Business Week reports that, between 1999 and 2006, eating disorders in children under the age of 12 rose dramatically. Hospitalizations for eating disorders rose 119 percent, and cases of severe anorexia and bulimia also rose. Those children who engage in activities where physical shape is important, such as athletes, models and dancers, are at a higher risk for eating disorders than other children, according to the new study.
A dramatic increase in the number of boys and minorities have health officials worried. Dr. David Rosen, author of the new study, says eating disorders can afflict anyone:
“We wanted people to understand eating disorders are equal-opportunity disorders.”
As a parent of two children myself, I try to be cognizant of their physical and mental health. My daughter is about to turn 16, while my son will be 12 in early 2011. They are both physically healthy and are mentally normal for American kids.
My wife and I also understand the pressures placed upon children from their peers and from sources such as movies, advertising and famous personalities. When my daughter looks at a picture of someone wearing a dress, I don’t want her to think she has to look abnormally skinny to be attractive, nor do I want my son to think he has to be cut like David Beckham to excel at soccer.
We knew it was time to protect our daughter from a damaging self-image when she had her first relationship with a boy at school. I’ll never forget the first time my daughter came crying to us when her first boyfriend broke her heart when she was 12. Her first thought was that she wasn’t attractive enough to him, as her boyfriend was a year older.

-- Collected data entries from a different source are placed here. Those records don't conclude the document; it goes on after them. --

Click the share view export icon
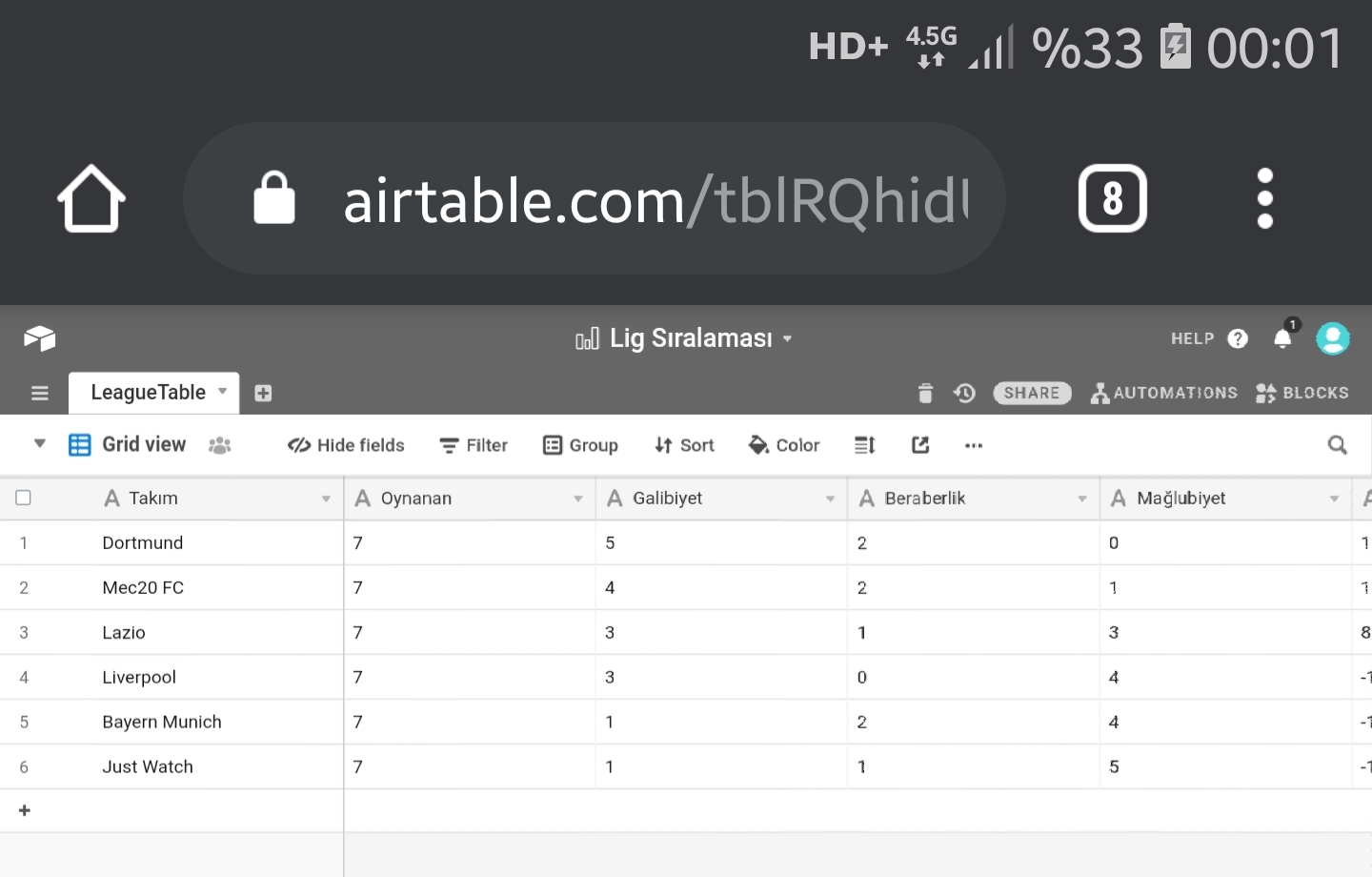Image resolution: width=1372 pixels, height=877 pixels. point(920,445)
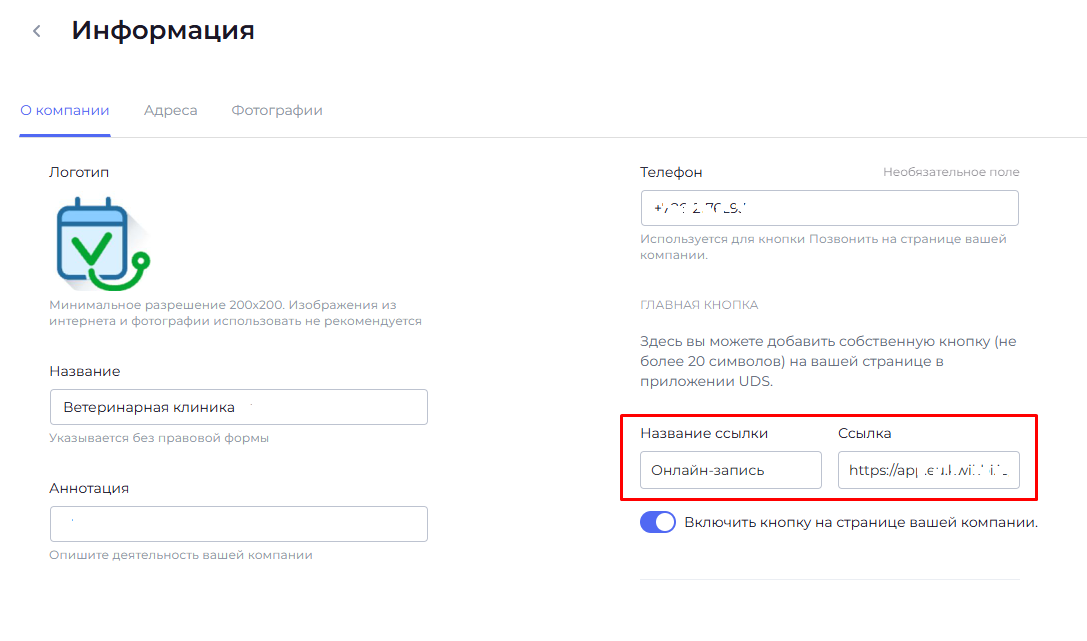Click the Необязательное поле hint text
The image size is (1087, 641).
[x=951, y=172]
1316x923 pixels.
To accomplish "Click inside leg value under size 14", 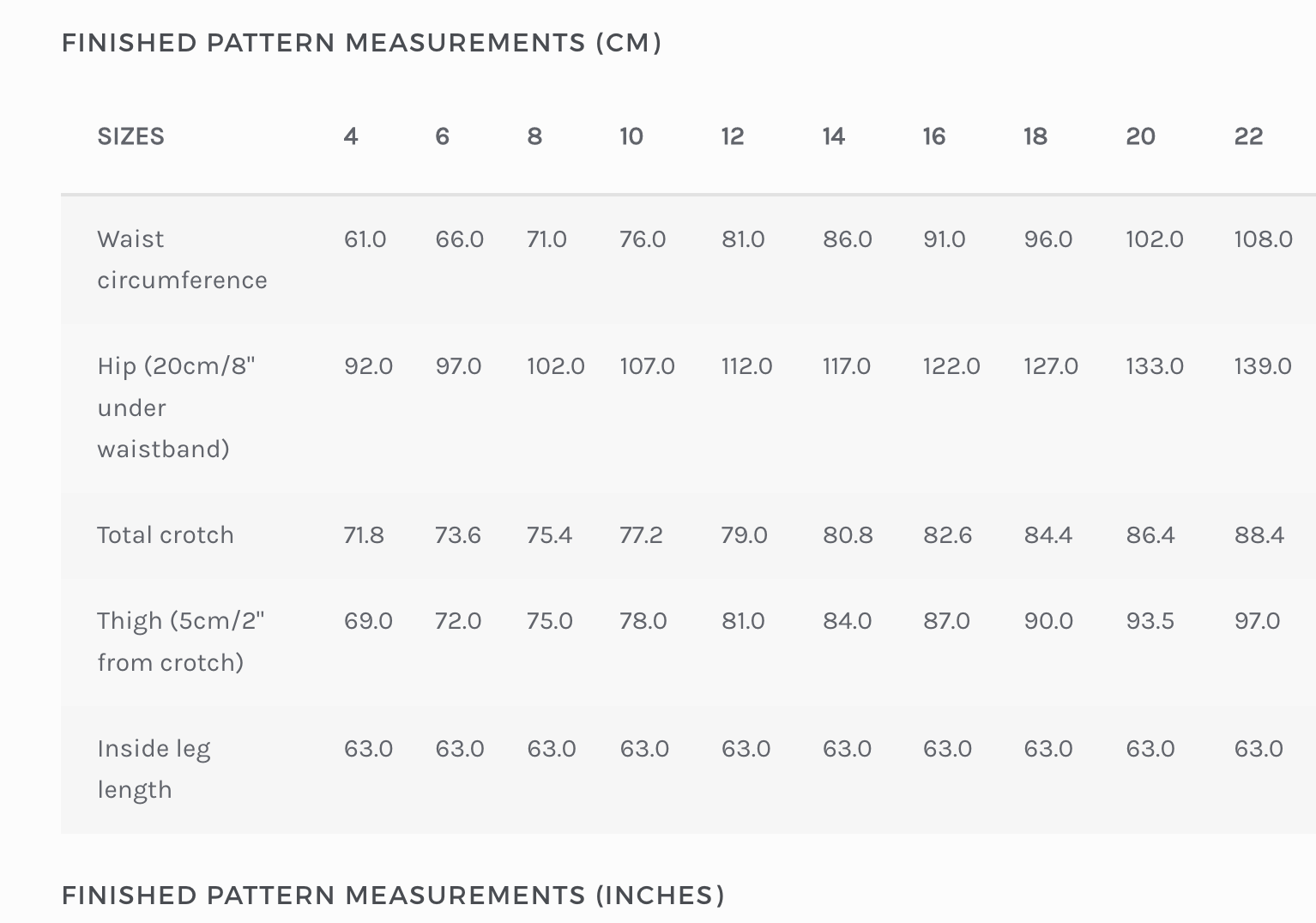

It was at this point we tried to tell her dating isn’t just about physical attributes. Yes, liking someone for their looks may be important at first. But wanting to spend a lot of time around someone has more to do with what you have in common and less about looks.
Our daughter’s break up had more to do with her boyfriend finding another girl more interesting because she had more in common with him. Our daughter still got her feelings hurt, but we needed to tell her it had less to do with physical appearance and was more about feeling comfortable around another person.
We needed to instill upon our daughter that confidence comes from within herself. She doesn’t have to alter her appearance drastically to be attractive to another person and she doesn’t have to live up to anyone’s standards.
At times it was difficult to convince our freckled and sometimes acne-ridden girl having a bad hair day that she was still a beautiful person. It helps knowing she’s developed a lot of friendships while at school and is currently dating a boy she was friends with for a few years.
The most important thing we can do as parents is to know boys and girls can be influenced by many aspects of society. As parents, we must be at the forefront of setting examples, and need to realize kids can be influenced at an almost subconscious level. How my wife and I treat each other is important to our kids’ perception of relationships, as our marriage is what they see on a regular basis for guidance on how to handle being with someone.
How parents act around each other is probably the best thing we can think to do to help prevent an eating disorder in our kids.
Goodwin, Jennifer, “Rate of Eating Disorders in Kids Keeps Rising,” Business Week.